I have attachment issues and abandonment issues. I know this, which is why I refuse to get attached to anyone I believe isn’t going to be in my life in a few months to a year. I don’t trust people easily because too many people have let me down in my life and every time it starts to go that way, I spot the signs and it brings me down. I can notice the changes quicker than most, and when I start to believe they’re real intentions, I start to cut myself off to prevent myself from getting hurt.

I have a major fear of being alone, so I have put up with so much crap, and feeling like I deserved it. I didn’t. And I am finally starting to realise my real worth. I am more than this mental health problem, I am more than the Addison’s that can’t make up it’s bloody mind. I am more than you gave me credit for. I don’t believe that I deserve the crap anymore, so I refuse to settle. I refuse to settle for anything less than butterflies every time I see their face, hear their voice or see their name pop up in my phone.

The truth is, when I am in a relationship with someone, yes there are so many things that I fight on a regular basis, but they truly get all of me. I give my heart, and I end up putting myself second. I put my all into it, which is why I get so scared that I’m going to get hurt. Because once I put all I can in, there is nothing left to give. I love too much and it drives people away.

PROVIDED INFORMATION:
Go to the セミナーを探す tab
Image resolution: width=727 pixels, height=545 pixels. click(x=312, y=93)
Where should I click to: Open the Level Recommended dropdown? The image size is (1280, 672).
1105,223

* * *

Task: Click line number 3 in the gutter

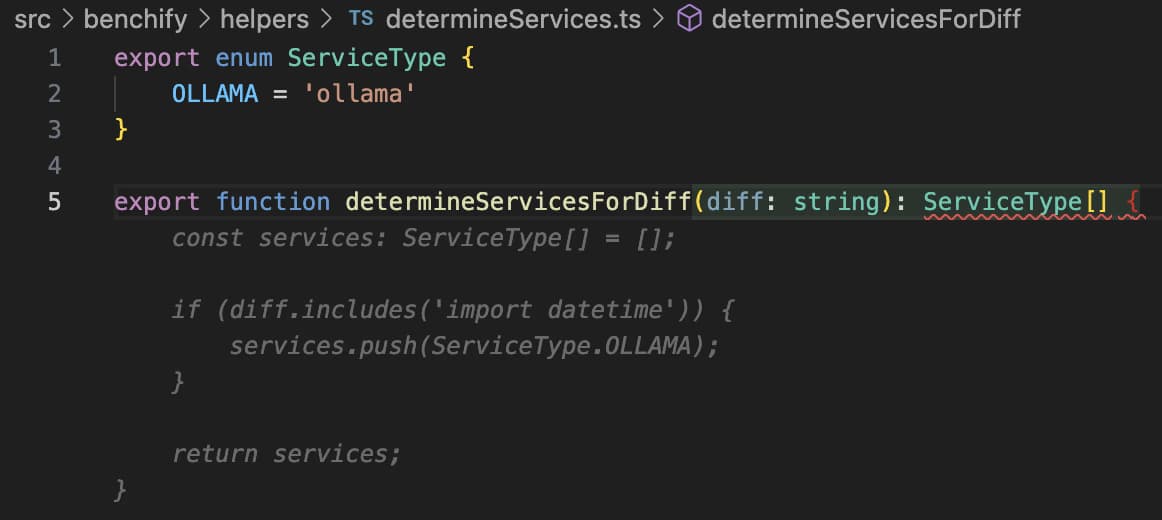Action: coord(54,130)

--

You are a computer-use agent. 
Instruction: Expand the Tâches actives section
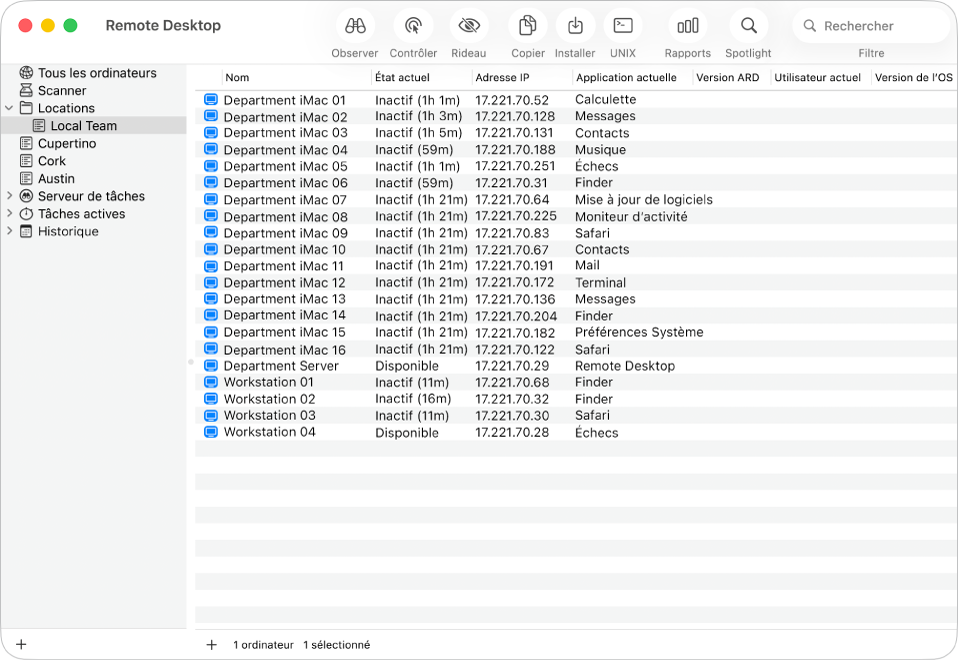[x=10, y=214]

WHAT NEEDS TO BE DONE: Carry on the text about attachment and abandonment issues, starting right after "I love too much and it drives people away." The items have nothing to do with the text about attachment issues.

EXERCISE RESPONSE:
I wish my mind wasn’t disrupted by trauma. I wish that I didn’t have so many negative thoughts of my childhood. Of feelings like I wasn’t important enough to the people that should have took care of me. Feelings of believing I was only good for a few things and nothing else about me mattered. I have memories of wishing that I was anywhere than at home. I suffered with emotional neglect, and a sense of withdrawal. I had to go through many of my days knowing that I wasn’t a priority. And growing up, I believed I never mattered to anyone. Not really.

I have spent more of my life around my friends, than I have my family because despite my family being really close, my brothers were the priority. My mum pushed me more than anyone else, and she says it because I’m more headstrong than the others but I had to grow up quicker than the average child. I had to realise what I could and couldn’t say. I had to carry secrets for people that were supposed to protect me from getting hurt.

I was abused at 13. I ended up believing that I was damaged goods because of it. That I didn’t deserve love and a relationship. So for many years, I refused to let anyone get close and when I did get into relationships, I gave them what they wanted because what I wanted never mattered before so why would it matter now? I let people have my body that never deserved it but I believed that I wasn’t worth anything else. I let people do what they wanted because I didn’t matter to myself. I knew that my body could get me all the attention I wanted but it was the wrong attention and it took me to be diagnosed with BPD that I realised that I could understand why.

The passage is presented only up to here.